I'll Never Be a Fan of Gun Culture - An Example of Why

Listening to a podcast about the San Ysidro McDonald's Massacre left me angry, disturbed, and stuck on how many warning signs were ignored before James Huberty killed so many people.

This absolutely crazy man took time to tell people to quiet their children because it was making him anxious. What a piece of work. He spent over an hour shooting people, and to me this was a hell of a dropped ball. Seventy-seven minutes of this man shooting people, and they finally got a shot on him only when he came to a broken window. I am not going to dump all of that on the cops; they had no idea if he was alone, and they could not see inside. The psycho coming to that window is what ended his killing spree.
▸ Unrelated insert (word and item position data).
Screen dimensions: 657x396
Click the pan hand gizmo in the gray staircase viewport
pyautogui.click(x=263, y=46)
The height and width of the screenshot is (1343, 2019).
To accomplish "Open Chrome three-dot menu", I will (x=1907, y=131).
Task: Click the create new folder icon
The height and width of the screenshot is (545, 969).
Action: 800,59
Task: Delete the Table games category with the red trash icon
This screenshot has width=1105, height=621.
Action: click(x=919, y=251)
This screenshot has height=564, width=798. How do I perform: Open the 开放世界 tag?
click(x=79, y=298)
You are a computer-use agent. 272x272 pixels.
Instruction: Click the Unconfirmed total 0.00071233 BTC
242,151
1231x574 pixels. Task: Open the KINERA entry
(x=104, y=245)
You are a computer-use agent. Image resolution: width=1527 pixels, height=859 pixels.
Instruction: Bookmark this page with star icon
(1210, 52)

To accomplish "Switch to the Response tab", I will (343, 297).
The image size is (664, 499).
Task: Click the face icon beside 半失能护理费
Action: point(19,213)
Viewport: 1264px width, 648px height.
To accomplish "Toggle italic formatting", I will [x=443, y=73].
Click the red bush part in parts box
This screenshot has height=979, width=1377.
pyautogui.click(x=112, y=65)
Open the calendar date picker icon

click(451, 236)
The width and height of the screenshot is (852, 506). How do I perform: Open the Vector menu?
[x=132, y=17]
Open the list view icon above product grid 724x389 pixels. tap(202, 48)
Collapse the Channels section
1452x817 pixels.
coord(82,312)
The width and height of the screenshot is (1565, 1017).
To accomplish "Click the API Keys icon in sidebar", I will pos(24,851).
What keeps standing out is that there were massive signs that Huberty was dangerous. He told so many people he wanted to kill a bunch of people, and he talked about it for years. A lifetime of threats and violence against his family was ignored. He was not often in trouble in his life. He was not a gang member. He was not in a cult. He was just a violent, unstable man with the ability to own a hell of a lot of guns.

That he was allowed to buy so many guns and collect so many rounds of ammunition is an absurdity to me. I do not get gun nuts in the first place. Yes, I used to own a few, but why does anyone think they need a van load of them? At some point, the system should be able to flag that something is wrong.

Sure, in this case it was before the internet and mass use of computers, but what is the excuse now for not having a national database that allows dangerously unstable people to be investigated before they can gather the tools needed to harm a lot of people? There are just too many times when completely unstable people had far too much access to the weapons they needed.

The survivors are changed for life, physically and mentally, with damage that will last to their last day. It is amazing, given how long this went on, that there were not even more dead people. Some survived only because he fired blindly. If he had been calmer, the loss of life would have been even worse. I will never understand hearing children crying for their lives and still pulling the trigger.

To make the tragedy worse, Huberty’s widow took McDonald’s to court because she alleged they had sold him a large amount of chicken nuggets and that this somehow contributed to what he did. He had beaten and threatened his family, and yet the blame was shifted onto chicken nuggets. That remains one of the most absurd things I have ever heard.

I pray for the victims of this kind of madness, and I hope there is true accountability for the people who step over that line to take lives and harm others. For me, owning guns stopped making sense once I no longer competed or hunted. I have not owned one since I was 24, and I never felt the need to keep them around “just in case.”